[[ Records provided open ]]

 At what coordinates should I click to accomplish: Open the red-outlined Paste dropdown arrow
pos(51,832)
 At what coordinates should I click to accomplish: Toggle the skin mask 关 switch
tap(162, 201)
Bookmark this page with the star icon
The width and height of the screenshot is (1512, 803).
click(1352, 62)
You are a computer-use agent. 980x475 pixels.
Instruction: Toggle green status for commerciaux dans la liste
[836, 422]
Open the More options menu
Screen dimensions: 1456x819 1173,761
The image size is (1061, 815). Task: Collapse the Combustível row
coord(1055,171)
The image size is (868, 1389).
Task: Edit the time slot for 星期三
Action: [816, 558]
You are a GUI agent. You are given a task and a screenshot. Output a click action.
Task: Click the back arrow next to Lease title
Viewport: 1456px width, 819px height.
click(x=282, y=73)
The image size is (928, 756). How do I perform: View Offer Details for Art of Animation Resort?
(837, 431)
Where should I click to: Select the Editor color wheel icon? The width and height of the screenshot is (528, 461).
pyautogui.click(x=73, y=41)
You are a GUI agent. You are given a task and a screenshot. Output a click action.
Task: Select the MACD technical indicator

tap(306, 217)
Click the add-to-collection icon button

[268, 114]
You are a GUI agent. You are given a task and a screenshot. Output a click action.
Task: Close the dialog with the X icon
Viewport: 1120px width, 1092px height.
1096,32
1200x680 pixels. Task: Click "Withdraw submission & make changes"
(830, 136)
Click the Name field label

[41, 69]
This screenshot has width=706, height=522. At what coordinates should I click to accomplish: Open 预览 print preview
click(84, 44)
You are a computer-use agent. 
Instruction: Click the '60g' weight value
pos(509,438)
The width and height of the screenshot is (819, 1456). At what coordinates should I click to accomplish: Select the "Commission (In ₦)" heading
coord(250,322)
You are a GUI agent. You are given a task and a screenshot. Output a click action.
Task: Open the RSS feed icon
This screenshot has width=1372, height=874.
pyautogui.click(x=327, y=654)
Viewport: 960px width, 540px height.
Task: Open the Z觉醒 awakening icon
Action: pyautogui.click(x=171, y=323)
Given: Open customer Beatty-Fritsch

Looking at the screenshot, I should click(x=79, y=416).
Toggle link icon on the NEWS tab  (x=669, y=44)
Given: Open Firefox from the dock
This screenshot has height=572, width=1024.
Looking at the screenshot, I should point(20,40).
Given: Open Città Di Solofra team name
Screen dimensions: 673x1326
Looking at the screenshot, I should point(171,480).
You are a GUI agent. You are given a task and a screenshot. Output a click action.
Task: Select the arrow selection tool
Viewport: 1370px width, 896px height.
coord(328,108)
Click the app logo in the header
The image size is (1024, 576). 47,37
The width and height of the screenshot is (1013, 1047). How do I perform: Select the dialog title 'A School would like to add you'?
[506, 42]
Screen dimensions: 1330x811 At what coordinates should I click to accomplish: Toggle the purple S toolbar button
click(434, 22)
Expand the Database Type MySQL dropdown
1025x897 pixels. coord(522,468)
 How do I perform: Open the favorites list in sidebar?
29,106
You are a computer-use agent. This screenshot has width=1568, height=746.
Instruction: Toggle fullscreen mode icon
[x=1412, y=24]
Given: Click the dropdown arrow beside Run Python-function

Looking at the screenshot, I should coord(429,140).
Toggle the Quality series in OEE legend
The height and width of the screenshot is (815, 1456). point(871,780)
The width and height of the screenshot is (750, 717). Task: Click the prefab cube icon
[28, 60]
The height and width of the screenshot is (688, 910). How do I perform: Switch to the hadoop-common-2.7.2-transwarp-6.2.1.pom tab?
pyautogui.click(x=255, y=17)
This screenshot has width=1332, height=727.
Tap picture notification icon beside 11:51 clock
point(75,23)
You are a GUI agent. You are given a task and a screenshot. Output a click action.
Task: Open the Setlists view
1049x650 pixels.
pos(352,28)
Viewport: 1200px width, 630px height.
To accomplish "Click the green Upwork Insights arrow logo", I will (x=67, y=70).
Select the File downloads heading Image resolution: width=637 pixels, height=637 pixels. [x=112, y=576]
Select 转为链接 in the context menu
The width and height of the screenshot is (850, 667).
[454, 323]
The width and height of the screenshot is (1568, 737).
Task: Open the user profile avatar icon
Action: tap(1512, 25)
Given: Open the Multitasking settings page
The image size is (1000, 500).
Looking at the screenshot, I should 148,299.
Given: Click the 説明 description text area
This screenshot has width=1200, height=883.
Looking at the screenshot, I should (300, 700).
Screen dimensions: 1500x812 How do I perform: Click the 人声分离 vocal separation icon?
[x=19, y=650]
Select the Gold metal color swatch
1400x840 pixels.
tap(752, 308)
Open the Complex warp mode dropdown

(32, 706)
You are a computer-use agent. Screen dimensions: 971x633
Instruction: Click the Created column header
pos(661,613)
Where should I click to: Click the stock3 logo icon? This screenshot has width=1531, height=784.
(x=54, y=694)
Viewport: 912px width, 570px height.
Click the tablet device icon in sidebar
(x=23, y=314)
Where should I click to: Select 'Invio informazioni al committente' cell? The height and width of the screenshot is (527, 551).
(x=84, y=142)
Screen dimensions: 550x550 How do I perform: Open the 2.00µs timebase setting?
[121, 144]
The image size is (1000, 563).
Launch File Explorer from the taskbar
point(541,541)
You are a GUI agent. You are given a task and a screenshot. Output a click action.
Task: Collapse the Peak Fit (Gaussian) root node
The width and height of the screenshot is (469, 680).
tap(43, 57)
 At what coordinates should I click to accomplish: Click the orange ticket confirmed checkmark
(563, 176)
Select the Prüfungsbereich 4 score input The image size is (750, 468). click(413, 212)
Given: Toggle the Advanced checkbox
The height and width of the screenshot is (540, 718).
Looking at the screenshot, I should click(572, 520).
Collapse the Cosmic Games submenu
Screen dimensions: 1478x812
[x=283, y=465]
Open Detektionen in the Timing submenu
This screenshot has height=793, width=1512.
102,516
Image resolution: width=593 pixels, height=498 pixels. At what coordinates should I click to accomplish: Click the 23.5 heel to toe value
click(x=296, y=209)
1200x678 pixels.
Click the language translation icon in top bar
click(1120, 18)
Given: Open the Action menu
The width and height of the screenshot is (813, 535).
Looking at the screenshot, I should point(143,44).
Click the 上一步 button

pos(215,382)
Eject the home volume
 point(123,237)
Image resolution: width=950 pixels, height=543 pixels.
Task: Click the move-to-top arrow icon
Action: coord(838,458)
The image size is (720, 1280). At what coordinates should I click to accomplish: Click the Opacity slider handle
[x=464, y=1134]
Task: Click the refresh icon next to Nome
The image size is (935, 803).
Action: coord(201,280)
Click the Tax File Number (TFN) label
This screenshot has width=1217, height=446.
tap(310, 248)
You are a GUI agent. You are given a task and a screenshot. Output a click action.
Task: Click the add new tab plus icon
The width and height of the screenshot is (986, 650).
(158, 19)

[[ Records provided closed ]]

- What to work on:
Please copy, exactly as written, every line in the listing above from the line with "Given: Open the Action menu" up to and including the line with "Task: Click the refresh icon next to Nome".

- Problem solution:
Given: Open the Action menu
The width and height of the screenshot is (813, 535).
Looking at the screenshot, I should point(143,44).
Click the 上一步 button

pos(215,382)
Eject the home volume
 point(123,237)
Image resolution: width=950 pixels, height=543 pixels.
Task: Click the move-to-top arrow icon
Action: coord(838,458)
The image size is (720, 1280). At what coordinates should I click to accomplish: Click the Opacity slider handle
[x=464, y=1134]
Task: Click the refresh icon next to Nome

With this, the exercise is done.